Two distinct conformations of the primary electron donor in reaction centers from Rhodobacter sphaeroides revealed by ENDOR/TRIPLE-spectroscopy.

Abstract

The effect of solubilization of photosynthetic reaction centers (RCs) from Rhodobacter sphaeroides with different detergents on the electronic structure of the oxidized primary donor, P.+, is investigated. Electron paramagnetic resonance spectroscopy and related multiple resonance techniques (ENDOR/Special TRIPLE) show that two distinct conformations of P.+ can be obtained, depending on the detergent properties, the detergent/RC ratio, and the temperature.
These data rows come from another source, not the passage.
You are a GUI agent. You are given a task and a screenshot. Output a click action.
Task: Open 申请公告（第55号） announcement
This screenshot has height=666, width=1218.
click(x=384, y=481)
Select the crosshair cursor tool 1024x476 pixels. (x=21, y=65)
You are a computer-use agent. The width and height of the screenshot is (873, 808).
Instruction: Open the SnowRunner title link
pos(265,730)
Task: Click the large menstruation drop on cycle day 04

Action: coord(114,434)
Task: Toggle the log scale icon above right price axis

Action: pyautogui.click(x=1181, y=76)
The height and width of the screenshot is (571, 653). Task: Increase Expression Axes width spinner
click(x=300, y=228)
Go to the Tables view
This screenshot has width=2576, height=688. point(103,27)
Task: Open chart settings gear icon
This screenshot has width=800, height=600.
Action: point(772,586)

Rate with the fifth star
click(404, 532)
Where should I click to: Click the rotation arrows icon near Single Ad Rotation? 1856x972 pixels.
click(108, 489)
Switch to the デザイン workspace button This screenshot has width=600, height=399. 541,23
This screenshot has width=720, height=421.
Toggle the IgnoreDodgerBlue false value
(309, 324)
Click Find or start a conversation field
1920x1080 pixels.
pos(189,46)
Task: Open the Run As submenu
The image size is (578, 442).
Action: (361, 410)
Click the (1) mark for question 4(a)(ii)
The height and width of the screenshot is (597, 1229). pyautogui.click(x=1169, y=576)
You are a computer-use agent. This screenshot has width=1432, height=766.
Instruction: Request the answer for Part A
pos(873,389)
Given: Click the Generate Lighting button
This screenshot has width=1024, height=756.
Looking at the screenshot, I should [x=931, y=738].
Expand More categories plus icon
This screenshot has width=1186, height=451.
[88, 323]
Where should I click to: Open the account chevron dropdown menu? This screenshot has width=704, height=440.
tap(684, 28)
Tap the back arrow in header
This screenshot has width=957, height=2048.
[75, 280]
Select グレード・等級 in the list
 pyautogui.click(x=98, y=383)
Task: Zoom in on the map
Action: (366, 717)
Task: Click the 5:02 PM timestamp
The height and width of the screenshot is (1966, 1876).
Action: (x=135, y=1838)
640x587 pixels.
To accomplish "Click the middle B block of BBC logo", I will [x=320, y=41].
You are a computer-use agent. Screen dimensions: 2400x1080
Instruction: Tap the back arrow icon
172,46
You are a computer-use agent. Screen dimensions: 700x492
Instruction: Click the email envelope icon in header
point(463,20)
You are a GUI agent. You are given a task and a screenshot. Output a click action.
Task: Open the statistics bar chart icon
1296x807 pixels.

The two states correspond to different positions of the long-wavelength Qy-band of the neutral state, P (lambda1 = 866 nm and lambda2 = 850 nm at room temperature) and therefore are called P866.+ and P850.+, respectively. P866.+ is found in chromatophores and in RCs solubilized with nonionic detergents and bile salts. P850.+ is induced by zwitterionic and ionic detergents with aliphatic hydrophobic chains. The TRIPLE resonance spectra reveal that both states coexist in the range lambda2 < lambda(max) < lambda1. The main property of the detergent that determines the ability to induce P850.+ is the polarity of the head group. A simple phenomenological model is presented that relates the standard Gibbs free energy difference between the two conformations to the detergent/RC ratio and the temperature. Of special interest is the observation that the widely used detergent LDAO can induce P850.+ upon freezing the RCs without cryoprotectants. The spectroscopic properties of the two states are compared and their possible roles in RC function are discussed.